Tamu yang bukan orang baru itu bernama sastra. Ia diundang secara khusus masuk ke Kurikulum Merdeka. Kehadirannya dirayakan dalam kegiatan Hari Buku Nasional dan Hari Kebangkitan Nasional, tepatnya 20 Mei 2024. Ia membawa serta rombongan 177 buku sastra (termasuk nonfiksi) sebagai buku rekomendasi---buku yang dipilihkan untuk dibaca.
Banyak yang menyambut dengan sukacita. Tentu saja sukacita karena selama ini sastra sekadar mampir lalu pergi. Ia hanya menjadi suplemen dalam mata pelajaran Bahasa Indonesia.

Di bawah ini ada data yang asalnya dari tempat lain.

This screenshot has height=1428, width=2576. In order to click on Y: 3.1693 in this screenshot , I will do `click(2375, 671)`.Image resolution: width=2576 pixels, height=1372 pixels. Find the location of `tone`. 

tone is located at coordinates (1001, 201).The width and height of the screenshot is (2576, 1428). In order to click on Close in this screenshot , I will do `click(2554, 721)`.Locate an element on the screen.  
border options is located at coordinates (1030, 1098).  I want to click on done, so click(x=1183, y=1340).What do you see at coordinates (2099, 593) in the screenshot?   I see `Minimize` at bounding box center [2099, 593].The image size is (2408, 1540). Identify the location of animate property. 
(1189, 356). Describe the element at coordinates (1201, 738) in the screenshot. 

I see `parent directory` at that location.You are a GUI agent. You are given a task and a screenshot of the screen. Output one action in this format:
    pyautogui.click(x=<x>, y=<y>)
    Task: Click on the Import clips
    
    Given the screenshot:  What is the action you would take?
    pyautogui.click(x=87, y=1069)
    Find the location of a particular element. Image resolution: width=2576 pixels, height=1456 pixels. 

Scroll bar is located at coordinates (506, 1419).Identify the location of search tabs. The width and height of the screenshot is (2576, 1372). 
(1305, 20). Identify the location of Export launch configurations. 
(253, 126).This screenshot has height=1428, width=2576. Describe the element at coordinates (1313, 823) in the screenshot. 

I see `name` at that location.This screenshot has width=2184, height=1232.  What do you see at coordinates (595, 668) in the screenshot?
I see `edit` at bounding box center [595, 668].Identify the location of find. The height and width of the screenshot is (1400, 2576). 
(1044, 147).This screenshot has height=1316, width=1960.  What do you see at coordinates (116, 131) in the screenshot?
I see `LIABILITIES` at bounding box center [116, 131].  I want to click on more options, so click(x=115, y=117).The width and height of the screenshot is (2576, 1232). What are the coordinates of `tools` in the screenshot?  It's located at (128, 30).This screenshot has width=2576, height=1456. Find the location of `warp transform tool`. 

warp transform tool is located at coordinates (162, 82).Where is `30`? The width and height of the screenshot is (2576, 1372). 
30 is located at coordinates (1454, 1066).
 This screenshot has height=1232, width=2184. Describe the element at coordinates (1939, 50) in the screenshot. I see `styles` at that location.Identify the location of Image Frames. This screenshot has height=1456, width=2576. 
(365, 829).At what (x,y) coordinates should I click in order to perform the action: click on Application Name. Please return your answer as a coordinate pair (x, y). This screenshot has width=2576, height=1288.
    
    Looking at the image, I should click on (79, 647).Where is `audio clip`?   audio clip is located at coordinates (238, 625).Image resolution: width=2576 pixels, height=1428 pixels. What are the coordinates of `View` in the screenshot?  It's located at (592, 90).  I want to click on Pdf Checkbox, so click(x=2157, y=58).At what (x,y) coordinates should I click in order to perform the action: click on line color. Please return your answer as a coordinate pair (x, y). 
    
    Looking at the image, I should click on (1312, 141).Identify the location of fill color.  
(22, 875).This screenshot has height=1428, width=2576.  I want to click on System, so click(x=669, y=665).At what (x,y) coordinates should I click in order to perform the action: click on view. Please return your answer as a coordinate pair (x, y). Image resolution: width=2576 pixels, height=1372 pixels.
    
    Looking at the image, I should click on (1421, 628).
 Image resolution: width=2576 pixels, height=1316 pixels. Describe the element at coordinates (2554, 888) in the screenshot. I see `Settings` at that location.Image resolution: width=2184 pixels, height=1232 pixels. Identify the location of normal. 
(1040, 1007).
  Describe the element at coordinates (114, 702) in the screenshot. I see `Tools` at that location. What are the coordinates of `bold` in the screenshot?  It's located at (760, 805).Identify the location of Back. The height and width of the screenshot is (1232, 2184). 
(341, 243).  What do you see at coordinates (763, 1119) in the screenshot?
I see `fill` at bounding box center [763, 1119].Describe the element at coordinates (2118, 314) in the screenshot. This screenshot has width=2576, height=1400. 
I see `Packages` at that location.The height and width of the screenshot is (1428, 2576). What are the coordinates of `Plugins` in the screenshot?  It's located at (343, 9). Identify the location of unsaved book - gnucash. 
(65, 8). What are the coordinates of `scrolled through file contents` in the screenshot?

Tanggal 18--20 Oktober 1999, Pusat Pembinaan dan Pengembangan Bahasa mengadakan Pertemuan Ilmiah Nasional (Pilnas) dengan tema "Sastra Masuk Sekolah". Tajuk pertemuan itu sudah menyiratkan sastra masih berada di luar sekolah, belum benar-benar diperhatikan. Dirjen Dikdasmen pada saat itu, Indra Djati Sidi, mengungkapkan terjadi fenomena bahwa semua pihak pada setiap lini memercayai pengetahuan dan kemampuan di bidang eksakta lebih utama daripada pengetahuan dan kemampuan sosial di bidang humaniora (Riris K. Toha Sarumpaet, 2002, Sastra Masuk Sekolah).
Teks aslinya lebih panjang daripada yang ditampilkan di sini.